§ **PROMPT**: Copy the lines below word for word.

§ **EXERCISE DATA**:
::::

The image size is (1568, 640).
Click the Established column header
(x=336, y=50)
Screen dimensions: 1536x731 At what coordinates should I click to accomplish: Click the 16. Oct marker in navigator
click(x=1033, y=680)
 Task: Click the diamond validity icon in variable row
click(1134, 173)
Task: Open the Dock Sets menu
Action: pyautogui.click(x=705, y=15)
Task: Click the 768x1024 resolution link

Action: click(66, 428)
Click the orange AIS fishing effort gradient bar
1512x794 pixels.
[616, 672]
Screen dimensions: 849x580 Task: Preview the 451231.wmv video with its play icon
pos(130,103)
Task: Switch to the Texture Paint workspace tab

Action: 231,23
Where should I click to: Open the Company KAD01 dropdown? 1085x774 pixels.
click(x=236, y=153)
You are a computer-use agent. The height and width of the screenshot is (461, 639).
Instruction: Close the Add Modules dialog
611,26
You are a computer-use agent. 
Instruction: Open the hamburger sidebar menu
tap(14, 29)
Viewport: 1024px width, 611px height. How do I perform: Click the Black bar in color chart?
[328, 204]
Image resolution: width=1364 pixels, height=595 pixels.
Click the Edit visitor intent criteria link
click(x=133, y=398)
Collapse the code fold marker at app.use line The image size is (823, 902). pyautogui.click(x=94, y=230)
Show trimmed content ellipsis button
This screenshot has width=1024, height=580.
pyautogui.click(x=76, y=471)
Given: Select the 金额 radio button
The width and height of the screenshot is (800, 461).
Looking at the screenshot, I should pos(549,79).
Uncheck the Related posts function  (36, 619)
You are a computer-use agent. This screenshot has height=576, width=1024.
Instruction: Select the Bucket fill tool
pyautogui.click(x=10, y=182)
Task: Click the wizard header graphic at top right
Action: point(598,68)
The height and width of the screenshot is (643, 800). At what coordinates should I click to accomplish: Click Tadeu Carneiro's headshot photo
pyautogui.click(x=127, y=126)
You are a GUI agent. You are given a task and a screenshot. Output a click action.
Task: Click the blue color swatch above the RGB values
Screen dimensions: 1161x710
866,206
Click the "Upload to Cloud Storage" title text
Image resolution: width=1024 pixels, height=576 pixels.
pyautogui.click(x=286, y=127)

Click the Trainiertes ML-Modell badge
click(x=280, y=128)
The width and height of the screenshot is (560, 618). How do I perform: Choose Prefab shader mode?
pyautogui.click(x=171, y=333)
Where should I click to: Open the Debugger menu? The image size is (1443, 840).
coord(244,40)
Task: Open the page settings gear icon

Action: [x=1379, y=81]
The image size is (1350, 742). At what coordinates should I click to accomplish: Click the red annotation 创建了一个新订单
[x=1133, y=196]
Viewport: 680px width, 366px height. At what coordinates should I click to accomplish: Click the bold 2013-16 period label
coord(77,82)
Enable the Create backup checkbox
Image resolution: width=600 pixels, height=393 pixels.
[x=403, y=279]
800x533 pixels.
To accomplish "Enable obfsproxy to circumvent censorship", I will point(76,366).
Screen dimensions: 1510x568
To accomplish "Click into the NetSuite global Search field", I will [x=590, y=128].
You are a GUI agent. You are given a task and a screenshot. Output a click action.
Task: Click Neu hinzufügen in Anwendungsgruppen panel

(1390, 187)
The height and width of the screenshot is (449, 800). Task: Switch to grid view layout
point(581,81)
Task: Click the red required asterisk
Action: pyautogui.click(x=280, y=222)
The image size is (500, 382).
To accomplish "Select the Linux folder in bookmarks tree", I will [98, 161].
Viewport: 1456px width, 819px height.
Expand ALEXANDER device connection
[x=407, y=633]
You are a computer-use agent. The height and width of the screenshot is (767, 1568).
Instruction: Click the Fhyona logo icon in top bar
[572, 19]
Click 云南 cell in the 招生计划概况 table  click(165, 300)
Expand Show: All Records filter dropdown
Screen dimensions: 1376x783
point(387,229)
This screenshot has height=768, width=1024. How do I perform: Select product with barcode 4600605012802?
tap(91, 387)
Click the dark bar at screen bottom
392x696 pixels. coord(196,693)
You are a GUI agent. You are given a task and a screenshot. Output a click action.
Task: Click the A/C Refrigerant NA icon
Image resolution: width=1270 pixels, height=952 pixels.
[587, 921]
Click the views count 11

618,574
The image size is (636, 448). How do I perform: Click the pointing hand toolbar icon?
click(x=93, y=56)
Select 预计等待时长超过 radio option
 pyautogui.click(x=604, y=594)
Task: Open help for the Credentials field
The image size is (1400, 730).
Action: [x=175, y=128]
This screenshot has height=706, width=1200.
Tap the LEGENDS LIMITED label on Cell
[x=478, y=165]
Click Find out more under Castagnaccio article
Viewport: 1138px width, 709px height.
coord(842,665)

::::

§ **REPLY TO THE EXERCISE**:
The image size is (1568, 640).
Click the Established column header
(x=336, y=50)
Screen dimensions: 1536x731 At what coordinates should I click to accomplish: Click the 16. Oct marker in navigator
click(x=1033, y=680)
 Task: Click the diamond validity icon in variable row
click(1134, 173)
Task: Open the Dock Sets menu
Action: pyautogui.click(x=705, y=15)
Task: Click the 768x1024 resolution link

Action: click(66, 428)
Click the orange AIS fishing effort gradient bar
1512x794 pixels.
[616, 672]
Screen dimensions: 849x580 Task: Preview the 451231.wmv video with its play icon
pos(130,103)
Task: Switch to the Texture Paint workspace tab

Action: 231,23
Where should I click to: Open the Company KAD01 dropdown? 1085x774 pixels.
click(x=236, y=153)
You are a computer-use agent. The height and width of the screenshot is (461, 639).
Instruction: Close the Add Modules dialog
611,26
You are a computer-use agent. 
Instruction: Open the hamburger sidebar menu
tap(14, 29)
Viewport: 1024px width, 611px height. How do I perform: Click the Black bar in color chart?
[328, 204]
Image resolution: width=1364 pixels, height=595 pixels.
Click the Edit visitor intent criteria link
click(x=133, y=398)
Collapse the code fold marker at app.use line The image size is (823, 902). pyautogui.click(x=94, y=230)
Show trimmed content ellipsis button
This screenshot has width=1024, height=580.
pyautogui.click(x=76, y=471)
Given: Select the 金额 radio button
The width and height of the screenshot is (800, 461).
Looking at the screenshot, I should pos(549,79).
Uncheck the Related posts function  (36, 619)
You are a computer-use agent. This screenshot has height=576, width=1024.
Instruction: Select the Bucket fill tool
pyautogui.click(x=10, y=182)
Task: Click the wizard header graphic at top right
Action: point(598,68)
The height and width of the screenshot is (643, 800). At what coordinates should I click to accomplish: Click Tadeu Carneiro's headshot photo
pyautogui.click(x=127, y=126)
You are a GUI agent. You are given a task and a screenshot. Output a click action.
Task: Click the blue color swatch above the RGB values
Screen dimensions: 1161x710
866,206
Click the "Upload to Cloud Storage" title text
Image resolution: width=1024 pixels, height=576 pixels.
pyautogui.click(x=286, y=127)

Click the Trainiertes ML-Modell badge
click(x=280, y=128)
The width and height of the screenshot is (560, 618). How do I perform: Choose Prefab shader mode?
pyautogui.click(x=171, y=333)
Where should I click to: Open the Debugger menu? The image size is (1443, 840).
coord(244,40)
Task: Open the page settings gear icon

Action: [x=1379, y=81]
The image size is (1350, 742). At what coordinates should I click to accomplish: Click the red annotation 创建了一个新订单
[x=1133, y=196]
Viewport: 680px width, 366px height. At what coordinates should I click to accomplish: Click the bold 2013-16 period label
coord(77,82)
Enable the Create backup checkbox
Image resolution: width=600 pixels, height=393 pixels.
[x=403, y=279]
800x533 pixels.
To accomplish "Enable obfsproxy to circumvent censorship", I will point(76,366).
Screen dimensions: 1510x568
To accomplish "Click into the NetSuite global Search field", I will [x=590, y=128].
You are a GUI agent. You are given a task and a screenshot. Output a click action.
Task: Click Neu hinzufügen in Anwendungsgruppen panel

(1390, 187)
The height and width of the screenshot is (449, 800). Task: Switch to grid view layout
point(581,81)
Task: Click the red required asterisk
Action: pyautogui.click(x=280, y=222)
The image size is (500, 382).
To accomplish "Select the Linux folder in bookmarks tree", I will [98, 161].
Viewport: 1456px width, 819px height.
Expand ALEXANDER device connection
[x=407, y=633]
You are a computer-use agent. The height and width of the screenshot is (767, 1568).
Instruction: Click the Fhyona logo icon in top bar
[572, 19]
Click 云南 cell in the 招生计划概况 table  click(165, 300)
Expand Show: All Records filter dropdown
Screen dimensions: 1376x783
point(387,229)
This screenshot has height=768, width=1024. How do I perform: Select product with barcode 4600605012802?
tap(91, 387)
Click the dark bar at screen bottom
392x696 pixels. coord(196,693)
You are a GUI agent. You are given a task and a screenshot. Output a click action.
Task: Click the A/C Refrigerant NA icon
Image resolution: width=1270 pixels, height=952 pixels.
[587, 921]
Click the views count 11

618,574
The image size is (636, 448). How do I perform: Click the pointing hand toolbar icon?
click(x=93, y=56)
Select 预计等待时长超过 radio option
 pyautogui.click(x=604, y=594)
Task: Open help for the Credentials field
The image size is (1400, 730).
Action: [x=175, y=128]
This screenshot has height=706, width=1200.
Tap the LEGENDS LIMITED label on Cell
[x=478, y=165]
Click Find out more under Castagnaccio article
Viewport: 1138px width, 709px height.
coord(842,665)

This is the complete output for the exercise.